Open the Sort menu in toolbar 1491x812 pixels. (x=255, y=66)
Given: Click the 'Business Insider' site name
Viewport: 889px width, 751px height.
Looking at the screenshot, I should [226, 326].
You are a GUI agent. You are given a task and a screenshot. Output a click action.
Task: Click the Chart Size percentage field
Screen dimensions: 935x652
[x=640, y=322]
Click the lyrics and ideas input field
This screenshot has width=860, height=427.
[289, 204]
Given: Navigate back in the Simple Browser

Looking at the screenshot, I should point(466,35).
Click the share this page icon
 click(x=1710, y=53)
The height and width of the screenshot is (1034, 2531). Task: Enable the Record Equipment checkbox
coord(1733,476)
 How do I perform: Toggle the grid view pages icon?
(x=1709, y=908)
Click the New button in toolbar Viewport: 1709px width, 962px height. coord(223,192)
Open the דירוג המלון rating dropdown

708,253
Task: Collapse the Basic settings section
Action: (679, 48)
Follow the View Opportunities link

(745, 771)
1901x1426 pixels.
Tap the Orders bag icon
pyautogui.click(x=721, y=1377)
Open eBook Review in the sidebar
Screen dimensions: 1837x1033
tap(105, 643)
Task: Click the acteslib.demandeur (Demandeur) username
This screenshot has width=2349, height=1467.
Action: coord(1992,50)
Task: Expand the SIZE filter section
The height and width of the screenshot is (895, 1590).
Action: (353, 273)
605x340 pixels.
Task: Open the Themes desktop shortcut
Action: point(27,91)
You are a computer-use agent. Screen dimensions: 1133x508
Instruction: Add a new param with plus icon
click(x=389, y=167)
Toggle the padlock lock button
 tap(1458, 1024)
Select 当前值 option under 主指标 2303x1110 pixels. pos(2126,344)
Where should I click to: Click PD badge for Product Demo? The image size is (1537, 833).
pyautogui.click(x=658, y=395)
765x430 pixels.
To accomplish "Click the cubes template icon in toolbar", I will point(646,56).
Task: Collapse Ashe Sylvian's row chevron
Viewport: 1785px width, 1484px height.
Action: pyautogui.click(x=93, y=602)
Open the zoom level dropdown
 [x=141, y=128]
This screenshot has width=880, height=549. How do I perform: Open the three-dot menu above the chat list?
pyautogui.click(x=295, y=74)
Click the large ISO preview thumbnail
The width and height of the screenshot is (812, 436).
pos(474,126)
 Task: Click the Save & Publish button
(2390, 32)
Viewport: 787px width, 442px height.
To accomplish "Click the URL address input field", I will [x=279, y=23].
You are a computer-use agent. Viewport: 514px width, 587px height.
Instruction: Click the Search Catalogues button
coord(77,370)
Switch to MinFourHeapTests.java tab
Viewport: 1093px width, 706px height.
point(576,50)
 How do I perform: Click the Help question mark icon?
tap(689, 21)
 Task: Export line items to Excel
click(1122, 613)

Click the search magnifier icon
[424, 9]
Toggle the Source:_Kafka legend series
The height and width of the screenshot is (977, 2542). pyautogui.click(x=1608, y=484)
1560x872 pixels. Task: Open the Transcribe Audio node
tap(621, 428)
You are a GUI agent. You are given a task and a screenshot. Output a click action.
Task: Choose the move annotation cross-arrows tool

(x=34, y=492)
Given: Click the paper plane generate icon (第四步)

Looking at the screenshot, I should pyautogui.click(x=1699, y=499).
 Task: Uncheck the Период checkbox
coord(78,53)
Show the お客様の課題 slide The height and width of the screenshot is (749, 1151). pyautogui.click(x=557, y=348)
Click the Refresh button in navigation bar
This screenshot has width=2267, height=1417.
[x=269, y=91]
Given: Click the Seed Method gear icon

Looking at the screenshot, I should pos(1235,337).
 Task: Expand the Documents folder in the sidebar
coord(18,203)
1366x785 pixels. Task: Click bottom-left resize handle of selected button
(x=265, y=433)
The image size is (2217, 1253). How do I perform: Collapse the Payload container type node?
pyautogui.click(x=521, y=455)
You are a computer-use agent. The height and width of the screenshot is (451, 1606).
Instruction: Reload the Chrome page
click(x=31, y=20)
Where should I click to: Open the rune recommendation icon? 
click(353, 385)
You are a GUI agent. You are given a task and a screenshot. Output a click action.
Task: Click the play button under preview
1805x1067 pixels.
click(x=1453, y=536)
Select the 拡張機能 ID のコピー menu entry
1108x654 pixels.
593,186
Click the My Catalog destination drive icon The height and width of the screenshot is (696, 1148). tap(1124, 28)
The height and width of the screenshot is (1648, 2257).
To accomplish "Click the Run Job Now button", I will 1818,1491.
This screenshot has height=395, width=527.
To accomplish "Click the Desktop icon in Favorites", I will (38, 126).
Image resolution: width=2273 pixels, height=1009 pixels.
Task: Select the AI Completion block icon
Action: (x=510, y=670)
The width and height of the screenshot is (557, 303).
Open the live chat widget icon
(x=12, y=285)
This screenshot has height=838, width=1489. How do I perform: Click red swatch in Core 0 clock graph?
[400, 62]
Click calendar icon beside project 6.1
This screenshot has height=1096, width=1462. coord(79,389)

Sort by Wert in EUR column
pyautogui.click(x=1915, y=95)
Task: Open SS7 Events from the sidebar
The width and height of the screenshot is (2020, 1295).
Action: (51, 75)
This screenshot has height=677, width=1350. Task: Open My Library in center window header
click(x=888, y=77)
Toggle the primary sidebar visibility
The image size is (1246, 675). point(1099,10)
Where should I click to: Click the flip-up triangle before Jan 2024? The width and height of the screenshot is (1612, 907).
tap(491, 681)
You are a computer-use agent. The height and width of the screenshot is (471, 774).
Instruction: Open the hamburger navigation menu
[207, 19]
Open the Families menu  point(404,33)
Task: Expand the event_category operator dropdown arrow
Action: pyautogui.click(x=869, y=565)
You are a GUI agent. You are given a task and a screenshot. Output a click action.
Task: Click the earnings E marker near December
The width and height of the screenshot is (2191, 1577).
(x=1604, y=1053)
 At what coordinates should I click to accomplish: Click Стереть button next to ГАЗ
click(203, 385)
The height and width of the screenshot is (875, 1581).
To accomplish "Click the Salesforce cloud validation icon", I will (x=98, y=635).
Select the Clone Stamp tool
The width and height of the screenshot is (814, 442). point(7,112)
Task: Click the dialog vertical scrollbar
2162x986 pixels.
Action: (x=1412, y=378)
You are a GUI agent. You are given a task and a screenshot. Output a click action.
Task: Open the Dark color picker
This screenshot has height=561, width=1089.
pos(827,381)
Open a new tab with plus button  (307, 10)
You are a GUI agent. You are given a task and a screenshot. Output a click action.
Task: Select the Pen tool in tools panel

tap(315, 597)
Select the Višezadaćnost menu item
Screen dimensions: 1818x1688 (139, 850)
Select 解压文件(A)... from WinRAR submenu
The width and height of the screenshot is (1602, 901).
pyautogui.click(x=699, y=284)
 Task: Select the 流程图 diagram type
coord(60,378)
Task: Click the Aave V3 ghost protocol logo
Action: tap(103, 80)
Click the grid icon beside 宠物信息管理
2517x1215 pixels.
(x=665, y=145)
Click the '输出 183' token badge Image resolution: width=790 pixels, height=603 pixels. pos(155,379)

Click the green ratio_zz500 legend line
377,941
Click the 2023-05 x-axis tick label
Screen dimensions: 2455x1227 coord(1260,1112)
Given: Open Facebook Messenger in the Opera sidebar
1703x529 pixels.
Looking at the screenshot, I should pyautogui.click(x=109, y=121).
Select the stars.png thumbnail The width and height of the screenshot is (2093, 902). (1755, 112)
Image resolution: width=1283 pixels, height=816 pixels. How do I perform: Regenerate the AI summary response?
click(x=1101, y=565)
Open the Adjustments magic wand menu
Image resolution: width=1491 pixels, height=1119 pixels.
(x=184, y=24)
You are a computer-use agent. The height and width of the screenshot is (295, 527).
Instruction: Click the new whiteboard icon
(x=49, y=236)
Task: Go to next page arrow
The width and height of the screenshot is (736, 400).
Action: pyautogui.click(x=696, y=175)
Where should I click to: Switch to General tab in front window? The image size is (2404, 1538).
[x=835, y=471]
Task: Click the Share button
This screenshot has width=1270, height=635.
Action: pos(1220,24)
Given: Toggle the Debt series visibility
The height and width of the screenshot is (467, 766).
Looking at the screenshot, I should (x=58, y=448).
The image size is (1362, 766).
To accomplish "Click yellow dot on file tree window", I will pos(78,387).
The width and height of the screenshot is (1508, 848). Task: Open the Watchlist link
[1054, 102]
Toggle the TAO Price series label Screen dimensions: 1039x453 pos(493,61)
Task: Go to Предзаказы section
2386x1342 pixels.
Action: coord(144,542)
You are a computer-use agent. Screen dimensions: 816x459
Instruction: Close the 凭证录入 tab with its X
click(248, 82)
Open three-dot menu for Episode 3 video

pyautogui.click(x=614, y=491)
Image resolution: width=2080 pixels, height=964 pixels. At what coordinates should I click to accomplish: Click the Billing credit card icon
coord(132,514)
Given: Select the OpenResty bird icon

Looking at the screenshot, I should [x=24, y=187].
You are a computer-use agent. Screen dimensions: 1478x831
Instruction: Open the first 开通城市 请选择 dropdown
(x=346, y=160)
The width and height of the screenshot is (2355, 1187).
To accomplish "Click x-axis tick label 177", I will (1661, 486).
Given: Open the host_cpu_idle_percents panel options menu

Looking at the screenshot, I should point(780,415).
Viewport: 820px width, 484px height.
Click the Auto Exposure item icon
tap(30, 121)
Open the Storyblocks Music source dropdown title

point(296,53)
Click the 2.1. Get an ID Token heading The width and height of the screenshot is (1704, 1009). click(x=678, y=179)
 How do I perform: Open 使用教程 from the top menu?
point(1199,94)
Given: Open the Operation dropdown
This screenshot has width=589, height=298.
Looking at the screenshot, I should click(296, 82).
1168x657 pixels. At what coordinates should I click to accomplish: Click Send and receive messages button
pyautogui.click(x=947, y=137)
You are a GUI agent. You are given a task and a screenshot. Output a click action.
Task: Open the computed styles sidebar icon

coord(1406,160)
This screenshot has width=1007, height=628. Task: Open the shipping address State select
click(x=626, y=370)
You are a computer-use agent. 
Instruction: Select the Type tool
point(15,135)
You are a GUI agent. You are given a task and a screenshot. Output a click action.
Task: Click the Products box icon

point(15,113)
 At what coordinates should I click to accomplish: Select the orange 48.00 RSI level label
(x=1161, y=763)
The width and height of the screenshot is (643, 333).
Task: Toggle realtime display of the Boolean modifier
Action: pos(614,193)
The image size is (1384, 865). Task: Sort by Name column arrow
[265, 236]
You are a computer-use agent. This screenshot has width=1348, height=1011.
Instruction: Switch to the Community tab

━━━━

> Problem description:
Copy nothing beyond the line containing "Click the lyrics and ideas input field". Transcribe exactly from the first line of the entries down to that line, inclusive.

> Response to the task:
Open the Sort menu in toolbar 1491x812 pixels. (x=255, y=66)
Given: Click the 'Business Insider' site name
Viewport: 889px width, 751px height.
Looking at the screenshot, I should [226, 326].
You are a GUI agent. You are given a task and a screenshot. Output a click action.
Task: Click the Chart Size percentage field
Screen dimensions: 935x652
[x=640, y=322]
Click the lyrics and ideas input field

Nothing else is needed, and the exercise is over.